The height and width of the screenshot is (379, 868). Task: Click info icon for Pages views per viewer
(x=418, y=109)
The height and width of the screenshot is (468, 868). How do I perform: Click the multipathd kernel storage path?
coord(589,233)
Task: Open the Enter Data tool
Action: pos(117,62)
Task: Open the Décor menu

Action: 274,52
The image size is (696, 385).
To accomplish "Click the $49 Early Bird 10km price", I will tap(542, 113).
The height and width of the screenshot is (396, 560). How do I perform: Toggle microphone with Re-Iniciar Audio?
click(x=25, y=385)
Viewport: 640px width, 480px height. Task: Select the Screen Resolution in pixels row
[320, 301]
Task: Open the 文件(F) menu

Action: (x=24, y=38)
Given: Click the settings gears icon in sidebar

YOUR TASK ->
Your answer must be the full listing, restated word for word.

RESPONSE AREA ->
The height and width of the screenshot is (379, 868). Task: Click info icon for Pages views per viewer
(x=418, y=109)
The height and width of the screenshot is (468, 868). How do I perform: Click the multipathd kernel storage path?
coord(589,233)
Task: Open the Enter Data tool
Action: pos(117,62)
Task: Open the Décor menu

Action: 274,52
The image size is (696, 385).
To accomplish "Click the $49 Early Bird 10km price", I will tap(542, 113).
The height and width of the screenshot is (396, 560). How do I perform: Toggle microphone with Re-Iniciar Audio?
click(x=25, y=385)
Viewport: 640px width, 480px height. Task: Select the Screen Resolution in pixels row
[320, 301]
Task: Open the 文件(F) menu

Action: (x=24, y=38)
Given: Click the settings gears icon in sidebar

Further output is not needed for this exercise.